Colleminuccio ha detto addio a Pierino Vicerè, motore di una frazione

Già presidente della Pro loco, è stato l’anima di sagre e feste patronali. La sua trattoria una meta storica. Aveva 83 anni

TERAMO – Si è spento un faro a Colleminuccio, una luce di riferimento per l’intera comunità. Il suo essere protagonista era una dota innata, resa possibile dal suo carattere mite e altruista, sempre in prima fila per la sua frazione: Pierino Vicerè aveva 83 anni ed è andato via troppo presto.

Anima delle iniziative della Pro loco, di cui era stato presidente, e motore di un paese con le sue oltre 20 sagre e feste patronali. La sua trattoria, dove ti senti come a casa semplicemente chiudendo gli occhi e assaporando l’odore dei piatti tipici cucinati assieme alla moglie Teresa, è una meta diventata storica negli anni: accoglienza e cortesia regnano tra i tavoli. E oggi più che mai, tutto questo sottolinea ancor più la sua mancanza.

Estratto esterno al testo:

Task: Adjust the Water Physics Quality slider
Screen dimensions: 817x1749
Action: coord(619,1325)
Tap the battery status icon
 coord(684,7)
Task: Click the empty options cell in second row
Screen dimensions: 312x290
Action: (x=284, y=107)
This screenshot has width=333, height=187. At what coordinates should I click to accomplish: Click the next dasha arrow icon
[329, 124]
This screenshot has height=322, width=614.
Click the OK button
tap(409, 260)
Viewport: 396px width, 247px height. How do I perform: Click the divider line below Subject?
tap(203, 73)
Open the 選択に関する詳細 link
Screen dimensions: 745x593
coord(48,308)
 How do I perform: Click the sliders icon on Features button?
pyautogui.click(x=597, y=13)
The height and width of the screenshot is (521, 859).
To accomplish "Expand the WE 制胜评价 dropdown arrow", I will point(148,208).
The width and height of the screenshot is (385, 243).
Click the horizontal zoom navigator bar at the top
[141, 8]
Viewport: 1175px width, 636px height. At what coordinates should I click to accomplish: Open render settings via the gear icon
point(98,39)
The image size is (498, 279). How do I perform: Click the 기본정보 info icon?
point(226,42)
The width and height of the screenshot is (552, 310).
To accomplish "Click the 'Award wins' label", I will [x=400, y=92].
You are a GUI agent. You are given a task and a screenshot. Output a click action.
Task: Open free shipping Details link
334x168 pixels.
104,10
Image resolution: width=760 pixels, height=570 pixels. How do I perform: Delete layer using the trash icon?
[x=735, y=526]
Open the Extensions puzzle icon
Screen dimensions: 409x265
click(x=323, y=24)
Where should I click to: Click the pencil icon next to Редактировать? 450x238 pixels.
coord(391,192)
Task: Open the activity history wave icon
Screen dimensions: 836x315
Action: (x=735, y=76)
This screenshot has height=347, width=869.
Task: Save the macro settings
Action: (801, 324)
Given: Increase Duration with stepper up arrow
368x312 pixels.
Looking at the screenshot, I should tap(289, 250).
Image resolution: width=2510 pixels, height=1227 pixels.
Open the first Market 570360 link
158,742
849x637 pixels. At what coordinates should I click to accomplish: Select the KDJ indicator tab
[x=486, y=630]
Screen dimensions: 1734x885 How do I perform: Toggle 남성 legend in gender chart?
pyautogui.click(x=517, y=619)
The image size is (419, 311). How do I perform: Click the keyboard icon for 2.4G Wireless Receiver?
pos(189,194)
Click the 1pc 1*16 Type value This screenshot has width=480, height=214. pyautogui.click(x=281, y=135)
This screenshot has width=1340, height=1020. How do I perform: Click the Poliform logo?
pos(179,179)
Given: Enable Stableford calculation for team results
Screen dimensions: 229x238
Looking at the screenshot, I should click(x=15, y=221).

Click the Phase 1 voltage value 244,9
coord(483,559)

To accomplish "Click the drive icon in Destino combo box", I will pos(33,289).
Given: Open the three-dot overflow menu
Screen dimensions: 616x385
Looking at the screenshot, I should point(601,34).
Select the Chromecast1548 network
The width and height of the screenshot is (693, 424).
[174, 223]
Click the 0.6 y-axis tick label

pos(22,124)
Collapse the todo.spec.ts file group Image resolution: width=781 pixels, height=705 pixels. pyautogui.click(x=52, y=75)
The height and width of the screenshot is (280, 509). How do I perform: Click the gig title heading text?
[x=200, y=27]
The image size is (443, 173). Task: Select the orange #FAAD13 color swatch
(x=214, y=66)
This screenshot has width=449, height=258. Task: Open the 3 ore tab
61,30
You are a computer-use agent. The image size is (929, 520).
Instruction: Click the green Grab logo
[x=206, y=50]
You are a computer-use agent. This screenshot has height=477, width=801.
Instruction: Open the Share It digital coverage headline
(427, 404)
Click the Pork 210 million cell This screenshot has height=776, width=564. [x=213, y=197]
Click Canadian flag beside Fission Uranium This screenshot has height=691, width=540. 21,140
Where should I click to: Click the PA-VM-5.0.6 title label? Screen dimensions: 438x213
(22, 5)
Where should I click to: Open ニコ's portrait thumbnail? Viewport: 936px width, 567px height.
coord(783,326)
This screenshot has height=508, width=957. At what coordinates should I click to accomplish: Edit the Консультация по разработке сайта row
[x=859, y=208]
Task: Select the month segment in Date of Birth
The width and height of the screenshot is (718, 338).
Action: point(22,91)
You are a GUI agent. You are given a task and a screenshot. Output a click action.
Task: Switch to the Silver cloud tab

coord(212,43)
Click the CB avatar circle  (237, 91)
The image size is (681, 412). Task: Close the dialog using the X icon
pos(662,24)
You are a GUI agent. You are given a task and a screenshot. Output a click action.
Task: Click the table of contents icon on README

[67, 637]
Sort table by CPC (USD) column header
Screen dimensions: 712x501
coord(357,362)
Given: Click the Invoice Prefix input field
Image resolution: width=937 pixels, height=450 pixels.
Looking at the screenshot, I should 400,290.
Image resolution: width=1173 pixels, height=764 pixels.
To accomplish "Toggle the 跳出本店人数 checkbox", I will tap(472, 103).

Pierino è andato via senza clamori, come era nel suo stile, stretto nell’affetto della moglie Teresa, dei figli Maurizio, Claudio, Mariastella e Antonio (con le nuore Patrizia e Simonetta), ma soprattutto dei suo adorati nipoti Alessandra, Piero, Davis, Jessica, Miriana, Maria Teresa, Annamaria e i più piccoli pronipoti Asia, Anthony, Luna e Dante. A funerali svolti, la famiglia ringrazia quanti in questi giorni hanno testimoniato loro quanto Pierino aveva seminato bene e come si è fatto volere bene da tutti.